Unit 3
Natural Language Processing
Explore how machines process and generate language, from bag-of-words representations through attention and transformers, to practical implementation, LLMs, RAG, and multimodal models.
Chapter 1
Introduction to NLP
You are likely using NLP systems every day without even realizing it: search, spam filters, translation, sentiment analysis, and text generation are all NLP. This chapter maps the full landscape of what NLP does, identifies the fundamental challenges that make language so much harder to represent than images, and lays out the historical arc from bag-of-words to large language models that the rest of the unit follows.
Chapter 2
Text Preprocessing
Before text reaches a model, it must be transformed into a structured form the model can work with.
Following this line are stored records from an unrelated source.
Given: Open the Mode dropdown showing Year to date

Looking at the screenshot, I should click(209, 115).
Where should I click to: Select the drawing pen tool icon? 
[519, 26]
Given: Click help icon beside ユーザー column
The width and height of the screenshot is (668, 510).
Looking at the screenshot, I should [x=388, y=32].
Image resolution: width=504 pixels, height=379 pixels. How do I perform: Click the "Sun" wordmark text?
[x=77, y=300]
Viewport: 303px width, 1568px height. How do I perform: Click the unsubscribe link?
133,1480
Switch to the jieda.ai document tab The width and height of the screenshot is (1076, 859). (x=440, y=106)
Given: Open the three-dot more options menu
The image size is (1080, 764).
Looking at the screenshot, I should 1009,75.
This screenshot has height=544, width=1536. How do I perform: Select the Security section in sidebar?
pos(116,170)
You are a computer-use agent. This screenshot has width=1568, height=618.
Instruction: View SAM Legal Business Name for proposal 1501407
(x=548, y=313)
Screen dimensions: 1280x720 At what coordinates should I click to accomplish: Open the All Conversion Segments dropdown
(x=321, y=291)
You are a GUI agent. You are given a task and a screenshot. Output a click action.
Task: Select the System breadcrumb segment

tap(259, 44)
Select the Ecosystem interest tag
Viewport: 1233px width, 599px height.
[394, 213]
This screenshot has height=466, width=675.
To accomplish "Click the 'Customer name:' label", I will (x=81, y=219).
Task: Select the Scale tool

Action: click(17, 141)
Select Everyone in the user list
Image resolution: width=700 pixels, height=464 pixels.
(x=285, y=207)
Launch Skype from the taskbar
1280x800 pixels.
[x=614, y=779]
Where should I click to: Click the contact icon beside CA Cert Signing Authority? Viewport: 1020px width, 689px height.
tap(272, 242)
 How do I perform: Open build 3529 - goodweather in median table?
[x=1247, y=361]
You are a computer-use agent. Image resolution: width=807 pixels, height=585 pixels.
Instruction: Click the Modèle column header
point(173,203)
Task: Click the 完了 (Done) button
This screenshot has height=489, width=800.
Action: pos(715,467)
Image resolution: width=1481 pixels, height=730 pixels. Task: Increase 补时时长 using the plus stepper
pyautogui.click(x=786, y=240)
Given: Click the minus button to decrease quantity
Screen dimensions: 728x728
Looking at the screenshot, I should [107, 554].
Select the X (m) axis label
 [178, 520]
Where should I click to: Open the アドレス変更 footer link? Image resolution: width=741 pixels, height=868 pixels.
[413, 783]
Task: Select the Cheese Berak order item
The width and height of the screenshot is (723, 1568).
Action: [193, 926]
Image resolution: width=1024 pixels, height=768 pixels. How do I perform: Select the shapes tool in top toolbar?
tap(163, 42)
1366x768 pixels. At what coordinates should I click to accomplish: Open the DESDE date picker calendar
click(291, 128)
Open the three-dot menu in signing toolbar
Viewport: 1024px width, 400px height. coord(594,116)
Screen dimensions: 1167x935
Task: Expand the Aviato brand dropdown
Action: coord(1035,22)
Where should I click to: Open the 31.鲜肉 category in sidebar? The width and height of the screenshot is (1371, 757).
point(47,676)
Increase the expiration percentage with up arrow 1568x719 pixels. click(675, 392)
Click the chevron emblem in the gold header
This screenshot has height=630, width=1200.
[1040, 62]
This chapter walks through the standard preprocessing pipeline (tokenization, stop word removal, and stemming vs. lemmatization) and explains when each step matters (and when modern transformer-based models let you skip it).
Chapter 3
Traditional Approaches to NLP
Before neural networks took over NLP, the field ran on bag-of-words, TF-IDF, N-grams, and Hidden Markov Models. This chapter builds intuition for each — how they work, where they fail, and where they still belong. A TF-IDF logistic regression baseline is still the right first move for most text classification tasks, and understanding why sets up the contrast that motivates everything that comes next.
Chapter 4
Word Embeddings
Bag-of-words is sparse, huge, and semantically meaningless. Word embeddings replace it with dense, low-dimensional vectors where geometric distance reflects semantic similarity. This chapter walks through Word2Vec's deceptively simple architecture, explains why extracting the weight matrix as embeddings works, demonstrates vector arithmetic (king − man + woman ≈ queen), and introduces Doc2Vec and GloVe.
Chapter 5
Recurrent Neural Networks
Feed-forward networks are stateless — they treat every observation independently. Language requires memory. This chapter introduces RNNs as the first architecture that carries information forward through time, maps out the four sequence architecture types (seq-to-seq, seq-to-vector, vector-to-seq, encoder-decoder), explains the vanishing gradient problem that limits plain RNNs, and shows how LSTMs and GRUs solve it through gated memory.
Chapter 6
Attention and Transformers
Static word embeddings give every word one vector regardless of context — fundamentally unable to distinguish 'bank of the river' from 'deposited money at the bank.' Self-attention solves this by computing each word's representation as a weighted blend of all other words in the sequence. This chapter builds self-attention from scratch (dot product → softmax → weighted sum), introduces the Q/K/V parameterization that makes it trainable, extends to multi-head and cross-attention, then assembles the full transformer architecture from the 2017 'Attention Is All You Need' paper — encoder, decoder, positional encodings, masking, and three popular types of transformers (BERT, GPT, T5).
Chapter 7
NLP Implementation
The gap between a working NLP model in a notebook and a working NLP system in production is filled with implementation details and applied technique. This chapter covers the practical mechanics — padding and masks for variable-length sequences, text augmentation, imbalanced data, data-splitting pitfalls, and transfer learning strategies — then moves to the applied NLP tasks that put these skills to work: text similarity, summarization (extractive vs. abstractive), and topic modeling.
Chapter 8
LLMs + RAG
Large language models have transformed what's possible in NLP — and building with them is harder than it looks. This chapter covers the LLM landscape and application patterns (fine-tuning, prompt engineering, RAG, agents), then digs into the practical challenges that dominate real deployments: embedding space visualization and similarity metrics as tools for understanding and debugging, RAG's cascading design decisions, and the Curse of Evaluation.
Chapter 9
Multimodal Models
The transformer's sequence-of-tokens insight extends far beyond language. This chapter covers the Vision Transformer (ViT), which tokenizes images as patches to apply a standard transformer encoder; CLIP, which places text and images in a shared embedding space via contrastive learning; and Mixture of Experts (MoE), which scales model capacity without proportional compute cost by routing each token to a small subset of specialized expert networks.